Balding, who released a report via New Kite Data Labs, said issues with the Chinese internet-connected coffee machines are allowing CCP officials to collect data on Americans.
“China is really collecting data on really just anything and everything,” he said in the report, which was released this week. “As a manufacturing hub of the world, they can put this capability in all kinds of devices that go out all over the world.”
Some of the insecure coffee machines are made by the Kalerm firm based in Jiangsu, China, which obtains product information, payment data, and other consumer information such as time, location, and other data, according to the report. Within a commercial setting, such as a hotel, those machines could collect routing information and payment types.

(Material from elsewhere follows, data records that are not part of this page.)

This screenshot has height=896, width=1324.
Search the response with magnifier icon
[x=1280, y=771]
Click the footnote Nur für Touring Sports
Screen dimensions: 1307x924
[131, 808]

In the report, Balding said he won’t disclose how he obtained that information because he doesn’t want the Chinese regime to stop him from learning more about the CCP’s data-collection efforts targeting Americans and others. The report states that the data is collected from consumers inside mainland China, but noted that such Chinese-made smart coffee machines are sold widely in the United States and Europe.

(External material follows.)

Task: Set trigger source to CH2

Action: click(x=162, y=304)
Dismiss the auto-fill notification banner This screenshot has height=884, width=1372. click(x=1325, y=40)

“While we cannot say this company is collecting data on non-Chinese users, all evidence indicates their machines can and do collect data on users outside of Mainland China and store the data in China,” the report reads, according to The Washington Times. “The data is collected at the point of operation from software embedded in the coffee maker.”
The CCP has long pursued policies that force businesses to adhere to its draconian policies and forces them to cooperate with the ruling communist party. Notably, cybersecurity experts have said TikTok users are likely feeding data to the CCP by way of ByteDance, a Beijing-based internet company.
“We must assume that every one of these applications coming from China, Russia, and other declared adversaries of the United States—we have to assume that these applications are weaponized against us,” Casey Fleming, a cyber security expert and CEO of strategic advisory firm BlackOps Partners, told EpochTV in February.
“The Communist Party of China is collecting vast amounts of data. It may not be used against you today. But this information might be used against you, your company, or your country in the future.”
In February, a research fellow with the Atlantic Council think tank said the CCP is using a whole-of-society approach to carry out information operations against the United States.
“The Chinese Communist Party wants China to become a ‘cyber superpower’ and is well on its way to achieving that goal,” research fellow Winnona DeSombre said. “China is a major peer adversary in cyberspace. Its offensive cyber capabilities rival the United States, its operations demonstrate clear development of asymmetric capabilities that enable it to achieve strategic goals, and its cyber defensive capabilities are robust.”